The presence of calcium oxalate in the cocoon is known to complicate the industrial reeling as it prevents the extraction of long lengths of fibre (Gheysens et al., 2011). Calcium oxalate is notoriously toxic to humans and responsible for kidney stone formation (Evan et al., 2007). The commonplace edetic acid (EDTA) treatment for dissolving kidney stones was found to be equally effective at demineralizing wild silk cocoons containing calcium oxalate crystals and enabling industrial processing (Gheysens et al., 2011). Thus, the ability to detect and quantify the amount of calcium oxalate present in a cocoon prior to processing may have industrial advantages in minimizing reagent use or in selecting low mineral content cocoons in the first place.

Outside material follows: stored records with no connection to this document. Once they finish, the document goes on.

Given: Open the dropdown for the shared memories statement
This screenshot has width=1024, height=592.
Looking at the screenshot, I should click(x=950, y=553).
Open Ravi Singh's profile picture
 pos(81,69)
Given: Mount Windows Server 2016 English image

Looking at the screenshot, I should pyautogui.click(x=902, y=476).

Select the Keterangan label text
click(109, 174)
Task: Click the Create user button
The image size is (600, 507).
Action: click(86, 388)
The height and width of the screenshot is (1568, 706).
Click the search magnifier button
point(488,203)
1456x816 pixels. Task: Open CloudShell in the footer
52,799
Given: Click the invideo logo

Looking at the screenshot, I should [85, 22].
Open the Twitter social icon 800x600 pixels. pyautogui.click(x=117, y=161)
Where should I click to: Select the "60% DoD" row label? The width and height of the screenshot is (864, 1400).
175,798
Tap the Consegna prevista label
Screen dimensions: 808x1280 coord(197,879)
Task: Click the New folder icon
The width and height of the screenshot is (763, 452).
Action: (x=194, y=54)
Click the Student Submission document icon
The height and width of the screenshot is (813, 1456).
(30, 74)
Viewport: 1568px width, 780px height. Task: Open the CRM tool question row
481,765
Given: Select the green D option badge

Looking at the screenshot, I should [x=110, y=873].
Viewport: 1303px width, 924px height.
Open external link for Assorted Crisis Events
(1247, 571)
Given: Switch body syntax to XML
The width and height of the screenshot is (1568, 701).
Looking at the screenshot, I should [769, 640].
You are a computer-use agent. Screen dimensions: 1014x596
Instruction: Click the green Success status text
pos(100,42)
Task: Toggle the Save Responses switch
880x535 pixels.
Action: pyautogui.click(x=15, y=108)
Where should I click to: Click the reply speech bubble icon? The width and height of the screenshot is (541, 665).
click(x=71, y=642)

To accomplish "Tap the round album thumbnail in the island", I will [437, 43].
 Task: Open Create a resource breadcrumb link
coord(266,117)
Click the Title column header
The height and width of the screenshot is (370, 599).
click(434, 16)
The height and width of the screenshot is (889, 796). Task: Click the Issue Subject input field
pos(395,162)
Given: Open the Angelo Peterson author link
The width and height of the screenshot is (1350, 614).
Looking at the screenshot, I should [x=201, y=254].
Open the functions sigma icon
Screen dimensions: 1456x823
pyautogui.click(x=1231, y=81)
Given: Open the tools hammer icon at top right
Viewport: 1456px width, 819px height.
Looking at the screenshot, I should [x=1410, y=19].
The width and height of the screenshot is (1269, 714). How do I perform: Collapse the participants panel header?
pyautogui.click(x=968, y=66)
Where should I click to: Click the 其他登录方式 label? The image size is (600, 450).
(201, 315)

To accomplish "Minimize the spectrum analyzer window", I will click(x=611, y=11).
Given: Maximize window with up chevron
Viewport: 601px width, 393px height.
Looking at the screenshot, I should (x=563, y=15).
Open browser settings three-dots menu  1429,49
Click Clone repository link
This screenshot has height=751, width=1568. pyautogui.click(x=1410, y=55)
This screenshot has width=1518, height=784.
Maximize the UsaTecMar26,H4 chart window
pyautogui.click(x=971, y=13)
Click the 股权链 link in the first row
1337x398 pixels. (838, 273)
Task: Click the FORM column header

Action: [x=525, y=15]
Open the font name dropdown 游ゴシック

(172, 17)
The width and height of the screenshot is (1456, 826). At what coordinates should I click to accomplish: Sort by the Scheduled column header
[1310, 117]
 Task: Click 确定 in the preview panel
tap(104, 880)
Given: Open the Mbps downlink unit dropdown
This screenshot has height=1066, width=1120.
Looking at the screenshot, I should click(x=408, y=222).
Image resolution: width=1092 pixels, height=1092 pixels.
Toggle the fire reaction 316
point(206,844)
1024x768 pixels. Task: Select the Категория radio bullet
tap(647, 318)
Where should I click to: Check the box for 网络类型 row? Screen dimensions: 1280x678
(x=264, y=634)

X-ray scattering initially showed the presence of β-sheet nanocrystals inside silk fibres (Warwicker, 1954). Conveniently, polyalanine (A)_n and polyalanine glycine (AG)_n β-sheet structures also give distinctive peaks in silk infrared spectra, indicative of the degree of crystallinity present, and by extension may relate to mechanical properties (Boulet-Audet et al., 2008; Moore and Krimm, 1976; Porter et al., 2005; Sonoyama and Nakano, 2000). Using the integrated absorbance of (A)_n antiparallel β-sheets peaking at 931–983 cm⁻¹, Fig. 3B shows the relative (A)_n β-sheet content across the species tested. Our results suggest that E. bauhiniae has the highest degree of crystallinity amongst all the (A)_n-containing silks measured, followed by species from the Samia, Antheraea and Attacus genera. For most species, the (A)_n β-sheet content appears greater in the innermost layer, probably due to non-fibroin compounds contributing to the infrared signal more on the outermost layer. Spider silk dragline from N. edulis appears to have a comparable (A)_n β-sheet crystallinity to that of most silkworm silks measured. Gonometa, Argema and Caligula genera seem to have the lowest (A)_n β-sheet content amongst all the species studied. Integrating the region between 984 and 1006 cm⁻¹ quantified the contribution of the (AG)_n peaks at 975 and 998 cm⁻¹ while excluding the (A)_n β-sheet peak at 961 cm⁻¹. Only three species appear to have (AG)_n repetitive segments, B. mori, Bombyx mandarina and A. panda (see Fig. 3C). Unlike Bombycidae and Noctuidae families, none of the Saturniidae cocoons displayed peaks associated with the (AG)_n structure (Moore and Krimm, 1976; Taddei and Monti, 2005). This fundamental distinction could be related to their appurtenance to different taxonomic families (see below).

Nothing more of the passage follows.